What to do:
**a.** Decide whether each statement agrees with the edge computing text, answering yes or no and quoting the exact words that settle it: (i) With Edge Computing, the Gen AI model sits on or near the user's device. (ii) Cutting-edge Gen AI models can fit onto local devices. (iii) The Orchestration layer tries to pick the largest Gen AI model available.
**b.** From the edge computing text, extract word for word the part starting at "Edge Computing &" and ending at "of user interactions.".

(Beginning of Page extract)

The characteristic of Gen AI Edge Computing that defines its benefits is the lessened distance collected data must travel to be processed. Conversely to the above user flow, within Edge Computing, the Gen AI model is stored directly on (or near) the user’s device. Thus, once the input data is collected, it’s already effectively where it needs to be to get processed by the artificial intelligence. As a result, latency is greatly reduced (since the data’s required travel time is negligible), offline capabilities are enabled, Inference costs are all but removed (due to computations being executed on the local device itself), and the data stays private and secure (since it practically cannot be intercepted).

Edge Computing & Apple Intelligence

Apple’s aim for its Generative AI integration is to serve as a powerful and versatile intelligence system. In contrast to more pointed applications of Gen AI that optimize around executing a small subset of use cases very well, Apple devices are designed as a starting point for a wide variety of user interactions.

As the conversational entry point for such multifaceted products, Apple Intelligence performs many tasks. These tasks include (but are not limited to) completing context-specific basic actions, synthesizing context-specific information, and responding as accurately as possible to any user query. Importantly, Apple Intelligence integrates with Apple devices’ OSs, thus giving its Gen AI the ability to tap into the information and capabilities of both 1P and 3P applications.

In order to appropriately assign tasks to AI models, Apple Intelligence must consider the tradeoff between the model complexity enabled by Cloud-Hosted Gen AI and the reduced latency enabled by Edge-Hosted Gen AI. Given such a broad range of tasks Apple Intelligence can handle, the level of model size and complexity these tasks require is similarly diverse. While simply leveraging the largest and most computationally expensive Gen AI models would maximize the chances that user queries are accurately and acceptably answered, this methodology would come with significant drawbacks. Because cutting-edge Gen AI models cannot fit onto local devices and require more compute, their optimized response quality comes at the expense of increased latency, security risks, barriers to accessibility, and marginal costs. These costs are either incurred by the product team or passed onto the customer, which will be detailed further in an upcoming article (coming soon).

For many Gen AI output responses, optimizing primarily for the quality of response outputs is unnecessary. In fact, responses that successfully perform a user’s use case can be achieved by non-cutting-edge models for the majority of Gen AI scenarios. If an answer does reach this “acceptability threshold”, then there are diminishing returns from any marginal improvements in response quality, making it best to instead optimize for the aforementioned additional variables (performance, marginal costs, offline accessibility, and privacy/security).

Apple’s Gen AI integration follows this schema through Model Routing (via a layer of Orchestration). In this context, Orchestration refers to a Gen AI model call used to identify the user’s intent and then using said intent to route a user’s prompt to a specific model (i.e. Model Routing). The Orchestration layer aims to determine the smallest Gen AI model that can reliably output an acceptable response, thus successfully completing a user’s use case while optimizing for performance, marginal costs, offline accessibility, and privacy/security. For more information about Model Routing and Orchestration, reference this article.

(End of Page extract)
(Beginning of Data shown)

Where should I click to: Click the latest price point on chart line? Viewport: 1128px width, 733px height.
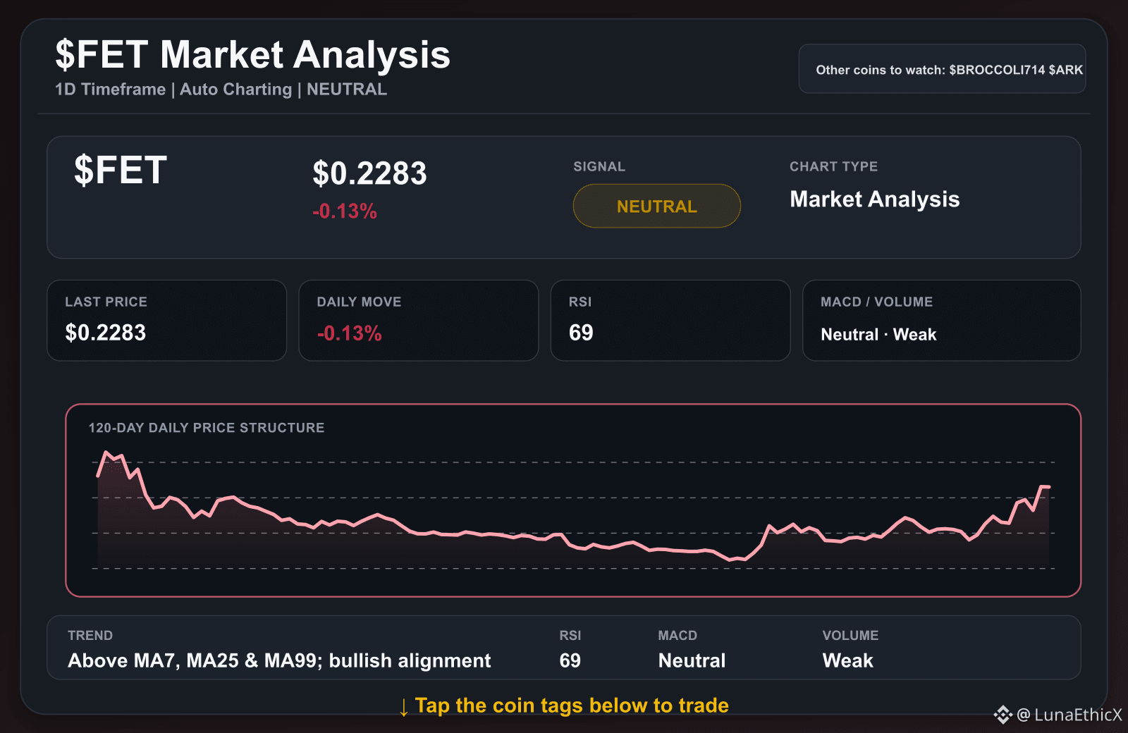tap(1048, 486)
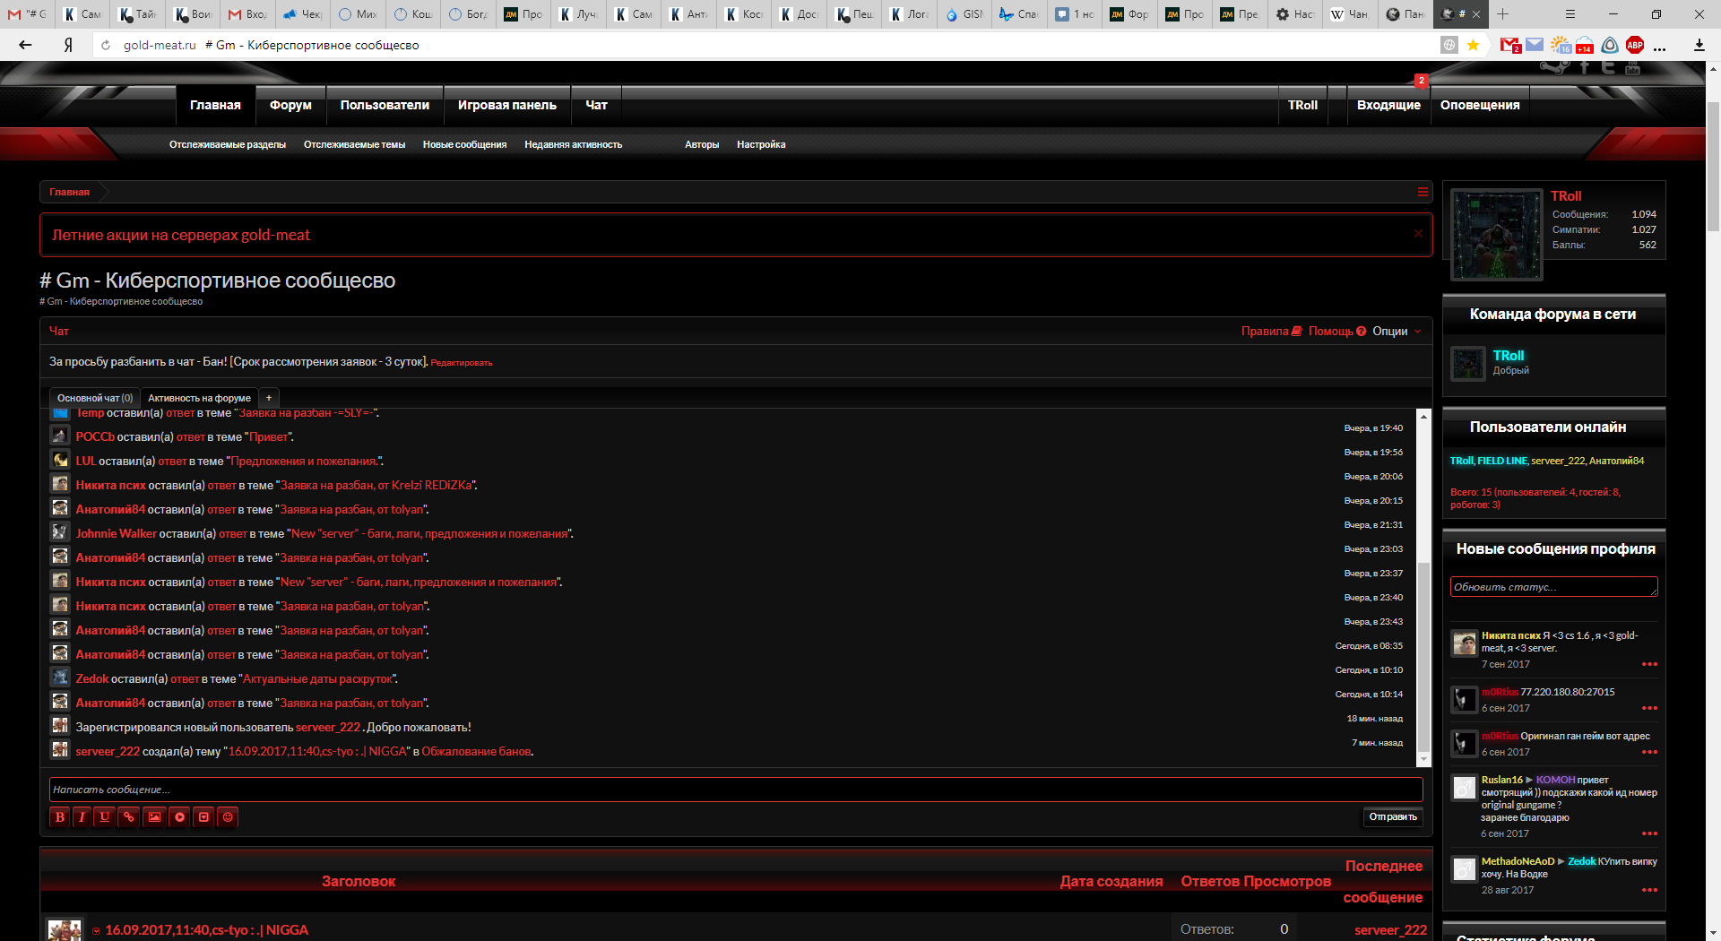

(End of Data shown)

Results for each task:
**a.**
(i) Yes: "the Gen AI model is stored directly on (or near) the user’s device"
(ii) No: "cutting-edge Gen AI models cannot fit onto local devices"
(iii) No: "The Orchestration layer aims to determine the smallest Gen AI model that can reliably output an acceptable response"

**b.**
Edge Computing & Apple Intelligence

Apple’s aim for its Generative AI integration is to serve as a powerful and versatile intelligence system. In contrast to more pointed applications of Gen AI that optimize around executing a small subset of use cases very well, Apple devices are designed as a starting point for a wide variety of user interactions.